Document excerpt:
--------
Science

Weatherwatch: the Prussian polymath who founded modern meteorology


Happy Birthday, Alexander von Humboldt. Tomorrow marks 250 years since the birth of the Prussian polymath, whose travels and observations laid the foundation for modern meteorological measuring.

It is impossible to pigeonhole Humboldt. A brilliant observer and recorder of the tiniest details, he was also able to zoom out and see the bigger picture, mapping the relationships between biology, meteorology and geology.

Immensely famous in his day, he travelled extensively in the Americas, and everywhere he went his sophisticated scientific instruments were taken out of their velvet-lined cases to record every detail.

Humboldt’s wider perspective inspired him to map the world using isotherms (lines connecting points with the same mean temperature) and identify climate zones from the equatorial Torrid Region, to the Frozen Regions. “Humboldt was one of the last people to hold essentially all scientific knowledge in one head,” write researchers in a special birthday issue of the Journal of Biogeography. By necessity today’s scientists are specialised, but Franziska Schrodt and her colleagues argue that some of the greatest challenges we face today would benefit from a Humboldtian approach, and that by working together scientists can make the kind of connections that Humboldt’s one single polymath brain was able to make.
--------
Supplied entries:
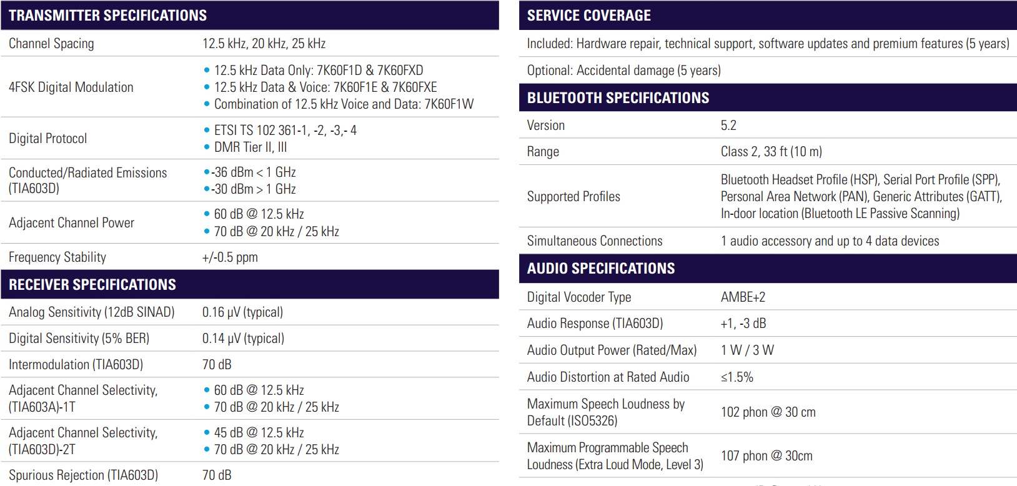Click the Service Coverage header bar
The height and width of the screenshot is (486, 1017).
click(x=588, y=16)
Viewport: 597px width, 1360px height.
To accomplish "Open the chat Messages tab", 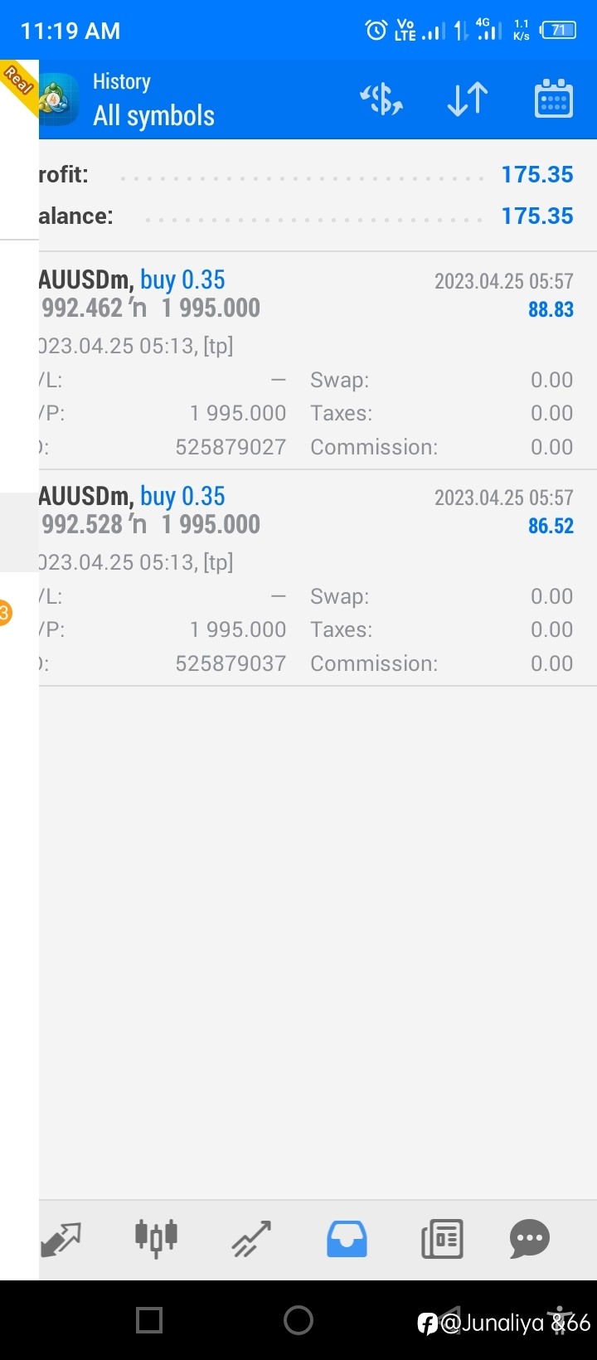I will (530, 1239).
--------
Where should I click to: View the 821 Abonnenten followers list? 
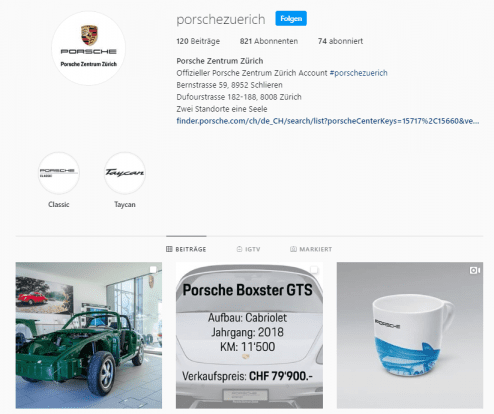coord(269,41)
--------
Exercise set:
a. In the Humboldt article, turn the paragraph that begins "Humboldt's wider perspective" into a short bulleted list that keeps its main facts.
b. Retype the part of the Humboldt article from "Weatherwatch: the Prussian" to "record every detail." without changing anything.

Task-by-task solutions:
a.
- Humboldt mapped the world using isotherms, lines that connect points with the same mean temperature.
- He identified climate zones ranging from the equatorial Torrid Region to the Frozen Regions.
- In a special birthday issue of the Journal of Biogeography, researchers call him one of the last people to hold essentially all scientific knowledge in one head.
- Today's scientists are specialized by necessity.
- Franziska Schrodt and her colleagues argue that some of today's greatest challenges would benefit from a Humboldtian approach.
- They say scientists working together can make the kind of connections Humboldt made on his own.

b.
Weatherwatch: the Prussian polymath who founded modern meteorology


Happy Birthday, Alexander von Humboldt. Tomorrow marks 250 years since the birth of the Prussian polymath, whose travels and observations laid the foundation for modern meteorological measuring.

It is impossible to pigeonhole Humboldt. A brilliant observer and recorder of the tiniest details, he was also able to zoom out and see the bigger picture, mapping the relationships between biology, meteorology and geology.

Immensely famous in his day, he travelled extensively in the Americas, and everywhere he went his sophisticated scientific instruments were taken out of their velvet-lined cases to record every detail.